Together they are using the tools of the digital humanities to help create a variety of scholarly and teaching editions of Wollstonecraft's works that defend the post-revolutionary ideals of constitutional democracy and universal human rights. They are collaborating with Professor Hunt to build an open-access digital edition of Wollstonecraft's A Vindication of the Rights of Woman (London, 1792) that will show in the margins of its pages all the changes that the author made to the text from the first edition to the second edition. This searchable digital edition of the Rights of Woman will be published on this website by the end of 2025. We hope it will be an accessible and useful teaching and research resource for students and teachers at the secondary and university levels.
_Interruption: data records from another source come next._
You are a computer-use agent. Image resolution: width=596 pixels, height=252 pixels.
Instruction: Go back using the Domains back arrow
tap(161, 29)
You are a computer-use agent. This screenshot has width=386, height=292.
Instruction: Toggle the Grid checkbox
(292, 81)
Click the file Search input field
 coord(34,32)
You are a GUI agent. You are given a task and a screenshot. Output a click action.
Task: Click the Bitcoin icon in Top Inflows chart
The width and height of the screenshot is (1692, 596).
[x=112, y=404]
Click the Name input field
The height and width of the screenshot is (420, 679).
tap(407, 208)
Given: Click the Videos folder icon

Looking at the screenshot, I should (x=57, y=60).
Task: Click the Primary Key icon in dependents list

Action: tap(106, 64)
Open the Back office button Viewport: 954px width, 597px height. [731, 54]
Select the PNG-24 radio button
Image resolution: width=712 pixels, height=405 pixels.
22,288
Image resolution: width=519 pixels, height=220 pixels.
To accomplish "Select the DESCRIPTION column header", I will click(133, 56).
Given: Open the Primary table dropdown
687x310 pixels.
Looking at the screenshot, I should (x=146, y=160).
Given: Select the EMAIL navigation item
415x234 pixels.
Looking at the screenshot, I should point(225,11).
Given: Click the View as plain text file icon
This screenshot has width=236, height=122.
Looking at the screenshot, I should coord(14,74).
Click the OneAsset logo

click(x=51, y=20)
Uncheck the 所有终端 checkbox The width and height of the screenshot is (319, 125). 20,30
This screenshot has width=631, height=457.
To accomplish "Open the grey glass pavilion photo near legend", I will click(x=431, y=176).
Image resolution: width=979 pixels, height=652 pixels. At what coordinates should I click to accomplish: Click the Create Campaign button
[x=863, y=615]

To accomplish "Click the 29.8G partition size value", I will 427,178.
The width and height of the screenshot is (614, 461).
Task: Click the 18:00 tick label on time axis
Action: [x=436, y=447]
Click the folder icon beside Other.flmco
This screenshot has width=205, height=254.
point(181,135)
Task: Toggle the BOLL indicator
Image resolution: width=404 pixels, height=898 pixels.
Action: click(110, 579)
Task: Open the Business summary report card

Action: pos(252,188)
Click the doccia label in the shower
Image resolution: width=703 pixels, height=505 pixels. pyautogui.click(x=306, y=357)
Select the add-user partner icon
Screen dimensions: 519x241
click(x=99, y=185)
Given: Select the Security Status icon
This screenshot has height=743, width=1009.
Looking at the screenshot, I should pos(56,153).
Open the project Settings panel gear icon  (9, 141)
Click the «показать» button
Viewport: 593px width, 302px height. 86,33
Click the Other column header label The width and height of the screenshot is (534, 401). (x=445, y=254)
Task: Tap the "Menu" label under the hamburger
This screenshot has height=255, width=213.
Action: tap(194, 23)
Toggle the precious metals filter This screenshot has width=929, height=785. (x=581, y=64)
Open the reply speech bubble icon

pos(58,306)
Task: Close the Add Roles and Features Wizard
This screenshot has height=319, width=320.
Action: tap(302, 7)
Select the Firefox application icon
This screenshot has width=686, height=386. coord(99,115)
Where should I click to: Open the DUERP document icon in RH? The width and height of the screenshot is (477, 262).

Public understanding of the evolution of the arguments of Wollstonecraft's Rights of Woman is essential for the study of modern constitutional democracy and human rights theories. The Rights of Woman shaped the ideas of many of the intellectual and political leaders of the early American republic, including John and Abigail Adams and Aaron Burr. It also was the single most crucial text to shape the philosophical views of the greatest advocates of women's rights in the nineteenth-century United States, Hannah Mather Crocker, Lucretia Mott, Sarah Grimké, Elizabeth Cady Stanton, and Susan B. Anthony.